• _VOTRE TÂCHE_
Recopiez à l'identique, s'il vous plaît, la partie du passage choisi qui commence aux mots « Dix huit heures » et s'arrête après « sa voie... ferrée. ».

• _PASSAGE CHOISI_

---

Dix huit heures de train en compagnie d'une petite famille venue célébrer la Diwalli, la fête des lumières, dans leur région d'origine. Long, mais charmant moment. Nous étions tous dans nos couchettes vers les 19heures et 30, mais le sommeil est difficile quand on se fait brasser sur les rails. Je sauterai ici la description des gares de départ et d'arrivé. Chaos organisé, dans lequel on finit toujours par trouver sa voie... ferrée.
Depuis le quatre au matin, j'habite une jolie petite chambre-maisonnette dans laquelle il y a deux lits simples, une étagère, une table ou j'ai installé un petit autel et une "boîte de méditation". Oui oui! Une boîte! Carrée, avec une tablette au devant pour déposer mes lectures, mon malla et tout ce qui peut inspirer mes pratiques méditatives. Dans la boîte? Un grand coussin carré deux petits ronds... et moi. Vous ai-je déjà dit que je suis un chien dans le système astrologique tibétain? Je suis donc tout à fait à l'aise dans ma boîte!!
Ce matin, en sortant du petit-déjeuner, j'ai pris la route pour me rendre vers l'ordinateur depuis lequel je vous écris ces mots et un Indien m'a sourit puis demandé, sûr de lui: China?! J'avais pourtant mes verres-fumés roses, ceux derrière lesquels je ne peux pas cacher mes yeux. Je les ai levé pour lui faire voir mon visage tout rose et mes yeux de "blanc", puis j'ai répondu: Canada! On a tous les deux éclatés de rire puis on s'est donné des petites tapes affectueuses à l'épaule. Ils sont comme ça par ici. Tout pour établir un contact avec les autres.
Vous me connaissez, j'ai déjà fait plein d'amis. Deux petits moines en robes oranges (13 et 10 ans} accompagnés de leur papa, lui aussi moine Theravadin, je les rencontré à tous les jours et ils m'ont même invité dans leur très humble demeure, ne sachant plus quoi m'offrir pour montrer leur affection. Le papa de 42 ans, tête grise, m'a longuement serré dans ses bras avec une bouffée de tendresse comme je n'en avais pas ressenti depuis mes derniers jours de vacance avec mon amour. Je me suis aussi lié d'amitié avec quelques habitants du coin dont un marchand de vêtements et de livres de 25 ans qui est marié à une belge. Avec lui, j'ai des conversations fort sympatriques et parfois tout à fait hilarantes. Finalement, j'ai reçu l'amitié d'un jeune handicapé dont les jambes sont complètement atrophiées par la Polio et qui malgré son affliction déambule avec tant de vaillance. Uttam est âgé de 20 ans, il vend des photos et des posters près du Temple Mahaboddhi et avec lui je prend le thé à tous les jours, pour le simple bonheur d'être en sa lumineuse présence. Sourire désarmant, beau comme un ange et des yeux bleu-vert sur un visage foncé comme le chêne. Hier, il a demandé à m'accompagner et il a passé son temps à me répéter combien il était heureux d'être là. Oufff!

---

• _MATÉRIEL FOURNI_
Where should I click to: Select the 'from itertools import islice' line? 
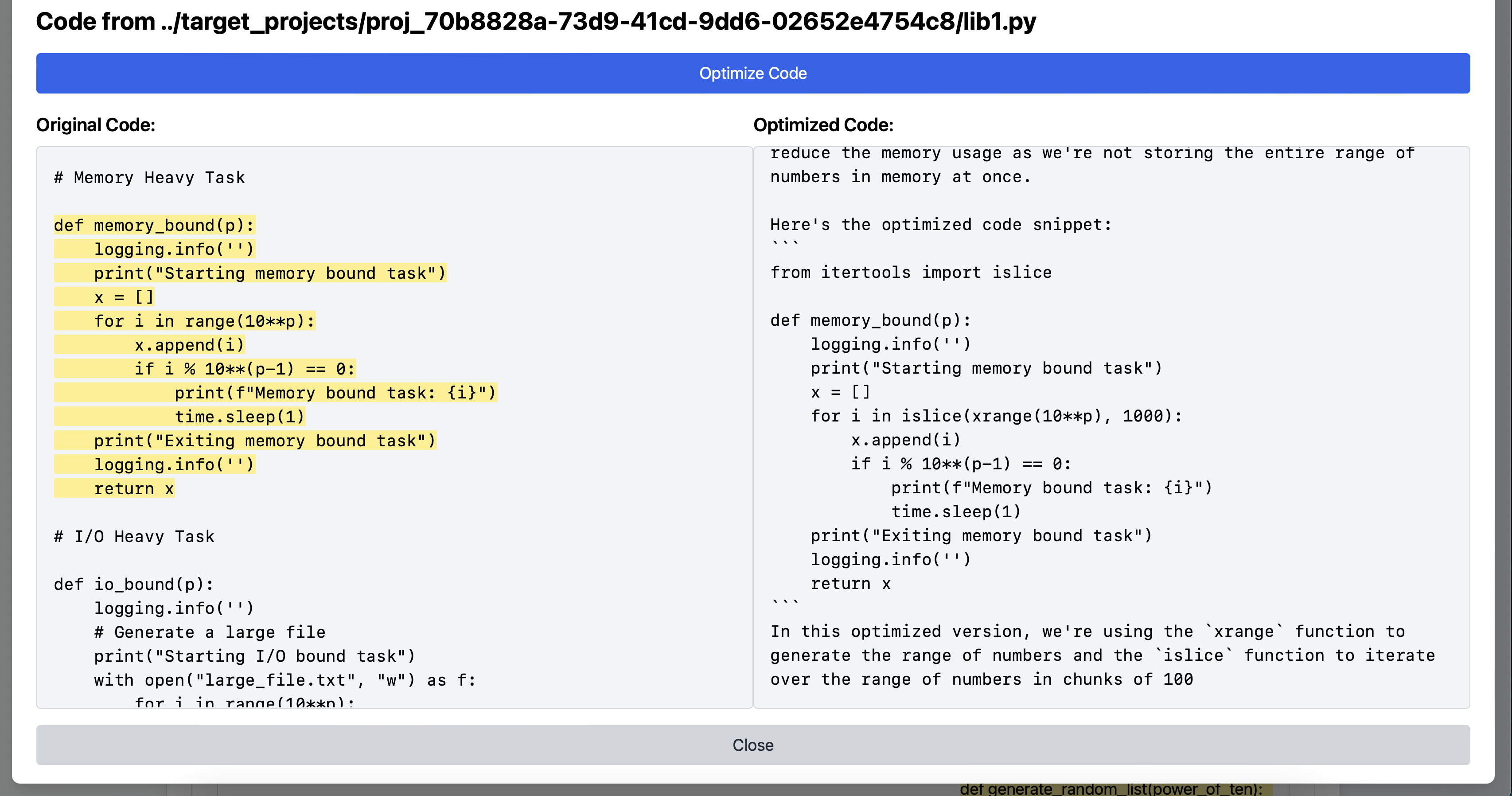[911, 273]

---

• _RÉSULTAT ATTENDU_
Dix huit heures de train en compagnie d'une petite famille venue célébrer la Diwalli, la fête des lumières, dans leur région d'origine. Long, mais charmant moment. Nous étions tous dans nos couchettes vers les 19heures et 30, mais le sommeil est difficile quand on se fait brasser sur les rails. Je sauterai ici la description des gares de départ et d'arrivé. Chaos organisé, dans lequel on finit toujours par trouver sa voie... ferrée.